**Work request:**
Reproduce exactly only the lines from the line that holds "Open the reply" to the line that holds "Click the help", inclusive, in the listing below, and please leave out every picture.

**Input data:**
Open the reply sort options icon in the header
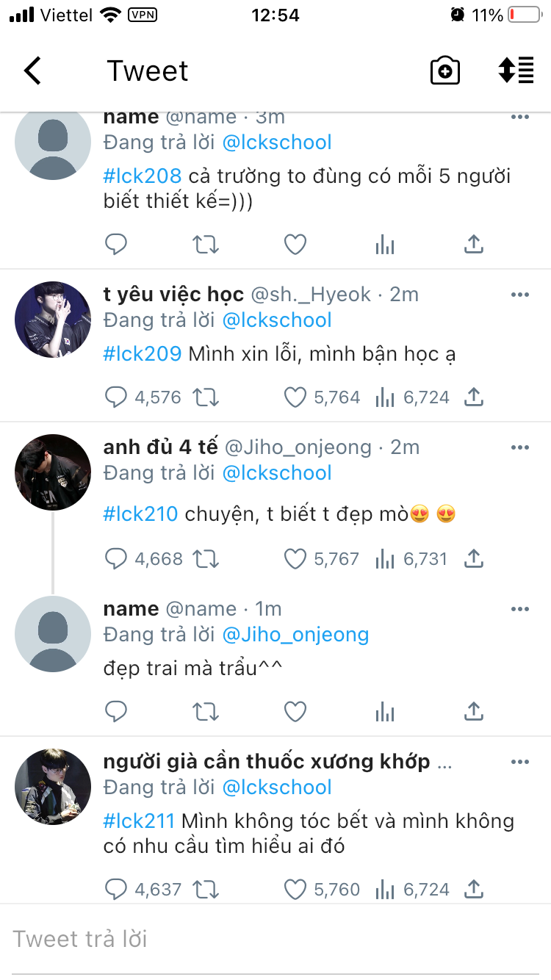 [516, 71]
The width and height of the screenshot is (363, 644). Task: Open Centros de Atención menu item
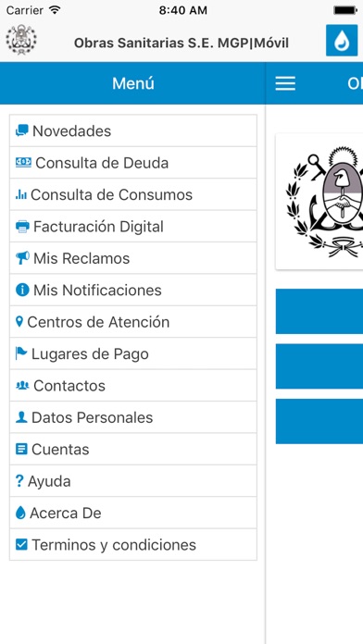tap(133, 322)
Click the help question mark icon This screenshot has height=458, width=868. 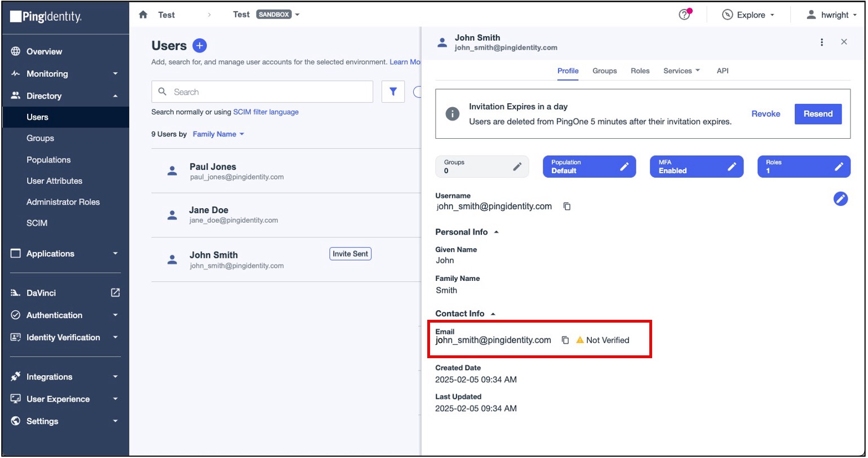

--

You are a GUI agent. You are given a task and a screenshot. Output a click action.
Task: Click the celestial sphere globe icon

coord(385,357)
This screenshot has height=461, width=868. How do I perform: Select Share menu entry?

==

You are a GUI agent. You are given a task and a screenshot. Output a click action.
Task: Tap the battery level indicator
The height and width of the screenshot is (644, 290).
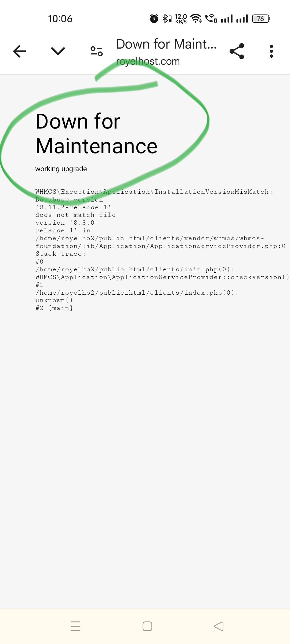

**Solution for this exercise:**
Open the reply sort options icon in the header
 [516, 71]
The width and height of the screenshot is (363, 644). Task: Open Centros de Atención menu item
tap(133, 322)
Click the help question mark icon This screenshot has height=458, width=868. 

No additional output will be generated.